Other interesting findings included a significant increase in graffiti in San Francisco after 2020:
Many Graffiti Observed, 2020–2022. In SF since 2020, many new graffiti appeared. Local news and policy changes help explain this trend - during COVID, San Francisco paused enforcement of regulations requiring building owners to remove graffiti promptly.
The system found many additional trends, with sample results shown in the paper:
More Images of Shown Trends. Additional visual evidence for previously shown trends demonstrates the variation in the visual data.
More Trends in Images. Additional trends found include canopied outdoor dining in NYC, new zebra crosswalks, under-bridge wooden planks, green bike lanes, and new cafés.
The complete list of trends with their frequencies illustrates the range of changes detected:
Trend Description | |
---|---|
Fig. 1 | (×1483) The storefront added tables and chairs outside. (×481) The support of the overpass was painted blue. |
Fig. 3 | (×745) Security cameras became visible on the light poles. (×509) The parking lot in front of the building now has a fence enclosing it. (×519) The crosswalk had its marking changed from white to red. |
Fig. 4 | (×1504) Solar panels were added to the roof of one of the buildings in the background. (×751) The street has been reconfigured from a standard two-way configuration to a configuration with a dedicated bus lane. (×1799) Bike racks were added in front of a building. |
Fig. 5 | (×318) A juice shop opened at the storefront. (×512) There is a bakery newly opened at the storefront. (×1614) The bank branch at the storefront closed. (×741) The grocery store on the street closed. |
Fig. 7 | (×1693) A lot now has a multi-story building constructed on it. |
Fig. 8 | (×3152) New graffiti were added to the wall. |
Fig. 10 | (×706) An outdoor seating area with a canopy was added in front of the buildings. (×1646) The crosswalk changed from having solid white painted lines to zebra-striped painted lines. (×577) Portions of the underside of the overpass structure are covered with wooden planks, where it was primarily metal beams and supports before. (×754) A green bike lane was added to the street in front of a building. (×1978) The storefront changed into a cafe. |
Full Texts for Trends in Various Figures, showing the complete descriptions and frequencies of discovered trends.
Visual Chronicles using multimodal LLMs represents a breakthrough in using MLLMs to analyze visual data at unprecedented scale, opening new possibilities for understanding how our environments change over time.

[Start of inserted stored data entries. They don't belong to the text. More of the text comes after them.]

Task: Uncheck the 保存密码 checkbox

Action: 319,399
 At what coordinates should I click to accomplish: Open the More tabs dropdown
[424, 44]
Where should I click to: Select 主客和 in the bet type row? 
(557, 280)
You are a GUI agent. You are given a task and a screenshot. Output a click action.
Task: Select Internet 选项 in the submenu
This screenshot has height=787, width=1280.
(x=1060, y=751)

Limitations and Future Directions
This research should be considered an initial proof-of-concept for applying MLLMs to massive image collections. Several limitations provide avenues for future work:
- The current approach works best when the input collection can be decomposed into sets of images from nearby viewpoints, but may not be suitable for detecting global changes.
- Care must be taken when interpreting results, as sampling biases in the data collection can affect conclusions. For example, solar panels might appear more frequently in images taken from elevated freeways.

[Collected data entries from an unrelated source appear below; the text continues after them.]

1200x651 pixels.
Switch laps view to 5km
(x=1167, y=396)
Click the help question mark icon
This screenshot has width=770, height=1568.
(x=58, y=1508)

- The system doesn't account for reverse changes or the fraction of times a change happens for a particular starting state, potentially leading to the detection of transient activities rather than true trends.

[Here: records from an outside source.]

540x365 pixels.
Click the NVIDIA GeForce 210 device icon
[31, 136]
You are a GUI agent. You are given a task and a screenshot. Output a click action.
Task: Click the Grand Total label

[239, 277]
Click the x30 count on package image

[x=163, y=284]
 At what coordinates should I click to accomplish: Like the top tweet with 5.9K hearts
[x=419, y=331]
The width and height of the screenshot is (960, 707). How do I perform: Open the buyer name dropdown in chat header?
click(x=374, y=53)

- The current implementation relies on simple prompts to guide MLLMs, which may need refinement for different applications.
Future research could integrate MLLM analysis into more robust statistical frameworks that account for biases and sampling irregularities. The methods could also be applied to other kinds of visual datasets, including video footage, and to different types of queries beyond temporal changes.
With a computation cost under $10K for analyzing 20 million images from a city, this approach is already economically viable for city-scale analysis projects. As MLLM capabilities continue to evolve, this research represents just the beginning of what's possible for massive-scale visual analysis using these powerful models.